Федерализм пускает корни лишь в тех ситуациях, когда игра по задаваемым им правилам начинает приносить представителям элит больше выгод, нежели ориентация на традиционные типы лояльности. В то время как африканский федерализм с трудом пересиливает племенные и клановые обыкновения здешней жизни, главным врагом российского федерализма оказывается нефтяное и газовое изобилие. Причем в отличие, скажем, от Нигерии, национальная, лингвистическая и конфессиональная разобщенность которой превращает федералистскую модель в один из ключевых элементов перераспределения сырьевых доходов, в России, где подобные разломы менее осязаемы, тот же нефтяной фактор имеет прямо противоположный эффект. В наших условиях он консолидирует представителей правящего класса, делая наиболее оптимальной моделью их поведения встраивание в пресловутую «вертикаль», поскольку именно это гарантирует беспрепятственное приобщение к сырьевой ренте.

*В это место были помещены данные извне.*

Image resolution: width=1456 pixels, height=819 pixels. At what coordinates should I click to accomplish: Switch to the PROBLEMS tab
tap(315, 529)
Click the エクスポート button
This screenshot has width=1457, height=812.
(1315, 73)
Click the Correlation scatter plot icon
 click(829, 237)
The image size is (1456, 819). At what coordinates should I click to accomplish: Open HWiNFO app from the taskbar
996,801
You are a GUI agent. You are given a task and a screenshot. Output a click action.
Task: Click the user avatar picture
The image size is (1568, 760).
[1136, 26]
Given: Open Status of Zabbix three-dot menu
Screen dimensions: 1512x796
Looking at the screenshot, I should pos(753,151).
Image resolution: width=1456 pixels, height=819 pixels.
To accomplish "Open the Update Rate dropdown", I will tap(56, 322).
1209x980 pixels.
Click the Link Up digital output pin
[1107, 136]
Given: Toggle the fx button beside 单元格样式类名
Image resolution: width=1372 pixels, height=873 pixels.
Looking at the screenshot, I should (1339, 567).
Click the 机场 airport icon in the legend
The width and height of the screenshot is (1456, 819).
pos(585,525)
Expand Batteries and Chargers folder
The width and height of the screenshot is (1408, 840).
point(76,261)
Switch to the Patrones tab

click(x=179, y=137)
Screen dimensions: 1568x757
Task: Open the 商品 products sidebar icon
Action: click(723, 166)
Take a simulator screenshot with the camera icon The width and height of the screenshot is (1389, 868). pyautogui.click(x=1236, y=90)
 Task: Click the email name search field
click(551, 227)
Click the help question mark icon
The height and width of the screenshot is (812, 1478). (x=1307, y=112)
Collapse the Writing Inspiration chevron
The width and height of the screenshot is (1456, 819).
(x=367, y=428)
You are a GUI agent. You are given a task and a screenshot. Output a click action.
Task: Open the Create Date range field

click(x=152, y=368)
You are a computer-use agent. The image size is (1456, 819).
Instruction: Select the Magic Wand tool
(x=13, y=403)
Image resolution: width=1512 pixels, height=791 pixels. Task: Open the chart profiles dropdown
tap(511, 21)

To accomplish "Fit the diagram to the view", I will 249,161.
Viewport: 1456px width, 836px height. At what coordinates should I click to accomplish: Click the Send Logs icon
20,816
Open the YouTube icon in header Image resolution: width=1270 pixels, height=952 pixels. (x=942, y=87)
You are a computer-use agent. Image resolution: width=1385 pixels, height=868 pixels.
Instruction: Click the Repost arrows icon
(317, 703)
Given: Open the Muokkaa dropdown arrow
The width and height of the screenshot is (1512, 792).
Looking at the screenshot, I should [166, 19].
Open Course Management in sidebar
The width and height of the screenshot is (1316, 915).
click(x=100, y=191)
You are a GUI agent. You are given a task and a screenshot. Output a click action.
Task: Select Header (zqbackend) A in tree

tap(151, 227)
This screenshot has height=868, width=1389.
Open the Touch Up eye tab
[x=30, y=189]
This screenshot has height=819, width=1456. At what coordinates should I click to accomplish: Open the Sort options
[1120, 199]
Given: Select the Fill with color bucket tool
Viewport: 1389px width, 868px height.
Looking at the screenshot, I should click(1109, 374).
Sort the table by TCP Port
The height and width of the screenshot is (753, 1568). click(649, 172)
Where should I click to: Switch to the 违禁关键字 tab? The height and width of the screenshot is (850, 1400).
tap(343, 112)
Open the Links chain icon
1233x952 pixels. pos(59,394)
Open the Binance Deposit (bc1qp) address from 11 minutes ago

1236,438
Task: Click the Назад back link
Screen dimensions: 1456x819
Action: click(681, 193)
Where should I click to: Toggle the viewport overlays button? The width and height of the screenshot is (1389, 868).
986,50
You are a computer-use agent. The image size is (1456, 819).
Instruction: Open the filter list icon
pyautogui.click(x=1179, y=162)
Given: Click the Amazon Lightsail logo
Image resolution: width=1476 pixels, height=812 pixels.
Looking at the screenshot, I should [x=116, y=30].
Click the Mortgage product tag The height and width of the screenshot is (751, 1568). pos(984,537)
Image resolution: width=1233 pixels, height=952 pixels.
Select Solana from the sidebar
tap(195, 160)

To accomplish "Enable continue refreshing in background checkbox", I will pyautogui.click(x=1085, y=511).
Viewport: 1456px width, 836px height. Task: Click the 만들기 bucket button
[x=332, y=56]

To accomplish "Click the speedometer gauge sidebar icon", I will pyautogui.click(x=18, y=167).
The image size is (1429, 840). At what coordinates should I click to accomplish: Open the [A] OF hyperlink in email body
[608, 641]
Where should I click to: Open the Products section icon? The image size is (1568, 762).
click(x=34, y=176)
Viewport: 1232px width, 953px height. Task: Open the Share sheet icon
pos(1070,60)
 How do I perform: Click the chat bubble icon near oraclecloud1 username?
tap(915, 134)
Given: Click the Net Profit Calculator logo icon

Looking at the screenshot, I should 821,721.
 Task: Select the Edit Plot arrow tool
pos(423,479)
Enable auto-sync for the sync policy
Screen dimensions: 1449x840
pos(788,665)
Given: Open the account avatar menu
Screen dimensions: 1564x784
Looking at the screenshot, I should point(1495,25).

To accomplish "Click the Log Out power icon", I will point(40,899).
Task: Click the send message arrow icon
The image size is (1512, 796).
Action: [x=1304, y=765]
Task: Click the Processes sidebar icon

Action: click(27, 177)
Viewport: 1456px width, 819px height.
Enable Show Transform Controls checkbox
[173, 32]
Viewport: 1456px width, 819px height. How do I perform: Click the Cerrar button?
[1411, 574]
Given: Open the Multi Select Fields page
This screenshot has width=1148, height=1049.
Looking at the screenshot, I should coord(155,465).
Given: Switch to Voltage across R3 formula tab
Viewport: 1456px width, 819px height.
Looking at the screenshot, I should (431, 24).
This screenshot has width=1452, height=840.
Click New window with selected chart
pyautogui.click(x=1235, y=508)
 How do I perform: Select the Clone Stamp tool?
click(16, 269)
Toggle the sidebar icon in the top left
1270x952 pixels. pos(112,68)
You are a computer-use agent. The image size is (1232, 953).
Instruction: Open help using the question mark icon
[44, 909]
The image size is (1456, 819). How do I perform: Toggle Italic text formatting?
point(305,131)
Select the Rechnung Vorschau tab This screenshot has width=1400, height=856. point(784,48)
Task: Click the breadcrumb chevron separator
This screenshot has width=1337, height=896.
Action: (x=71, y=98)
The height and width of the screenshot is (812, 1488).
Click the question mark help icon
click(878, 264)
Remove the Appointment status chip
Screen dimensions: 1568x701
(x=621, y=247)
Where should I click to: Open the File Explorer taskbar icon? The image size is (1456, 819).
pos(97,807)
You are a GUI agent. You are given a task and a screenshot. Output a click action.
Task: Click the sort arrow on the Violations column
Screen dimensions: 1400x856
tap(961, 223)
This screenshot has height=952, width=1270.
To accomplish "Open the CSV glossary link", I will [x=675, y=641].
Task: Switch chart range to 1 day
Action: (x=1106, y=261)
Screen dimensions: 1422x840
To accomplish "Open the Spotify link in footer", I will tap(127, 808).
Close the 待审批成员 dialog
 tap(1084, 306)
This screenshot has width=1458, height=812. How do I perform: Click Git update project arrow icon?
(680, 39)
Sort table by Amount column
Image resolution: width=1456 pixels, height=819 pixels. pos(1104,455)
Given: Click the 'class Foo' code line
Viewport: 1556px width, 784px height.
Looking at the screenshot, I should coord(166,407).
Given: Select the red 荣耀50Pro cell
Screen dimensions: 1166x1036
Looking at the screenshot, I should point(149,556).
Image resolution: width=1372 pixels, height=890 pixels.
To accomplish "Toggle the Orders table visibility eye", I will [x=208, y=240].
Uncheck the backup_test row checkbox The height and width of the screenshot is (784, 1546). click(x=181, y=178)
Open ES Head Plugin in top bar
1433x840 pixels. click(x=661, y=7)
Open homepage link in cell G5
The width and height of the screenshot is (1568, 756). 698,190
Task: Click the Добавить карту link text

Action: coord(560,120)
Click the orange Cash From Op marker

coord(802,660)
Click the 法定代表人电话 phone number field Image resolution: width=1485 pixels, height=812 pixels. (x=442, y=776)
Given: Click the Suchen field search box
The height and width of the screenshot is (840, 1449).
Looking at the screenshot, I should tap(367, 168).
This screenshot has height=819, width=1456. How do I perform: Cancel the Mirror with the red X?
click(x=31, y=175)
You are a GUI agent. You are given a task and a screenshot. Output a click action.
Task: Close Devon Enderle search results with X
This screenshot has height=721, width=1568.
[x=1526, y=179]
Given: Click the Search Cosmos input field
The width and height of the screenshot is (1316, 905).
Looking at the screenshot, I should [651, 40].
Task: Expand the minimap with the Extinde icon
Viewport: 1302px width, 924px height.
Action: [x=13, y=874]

Как мне представляется, обращение отечественной гуманитарной науки и, возможно, политической практики к опыту постколониальных стран должно стать более активным и вдумчивым. Такой поворот оправдали бы не только общеизвестные несовершенства нашей политической системы, зачастую отсылающей к «суверенным демократиям» африканского типа, но и наличие в Российской Федерации начала XXI века собственной «внутренней Африки», живущей не по лекалам постмодерна или даже модерна, но по стандартам «третьего мира». Между прочим, первые шаги в этом направлении уже делаются: российские ученые все чаще обращаются к сопоставлению колониального опыта России и западных держав, например в Алжире и на Кавказе. Вслед за этим логично было бы ожидать сравнительного анализа тех путей, на которых изживался колониализм, а также разворачивалось постколониальное развитие. Учитывая вышесказанное, трудно понять тех российских политиков, которые с удовольствием рассуждают о решении нынешних кавказских проблем, но при этом не выговаривают слово «федерализм». Ведь игнорируя африканские уроки и пренебрегая многократно опробованными федералистскими подходами в преодолении напряженности в наших южных республиках, мы оставляем за собой лишь один сценарий – имперский, предполагающий «вертикаль» и применение силы. Но за войной в Алжире, пусть даже временами и удачной, неизбежно следует провозглашение независимости. Это стоит иметь в виду.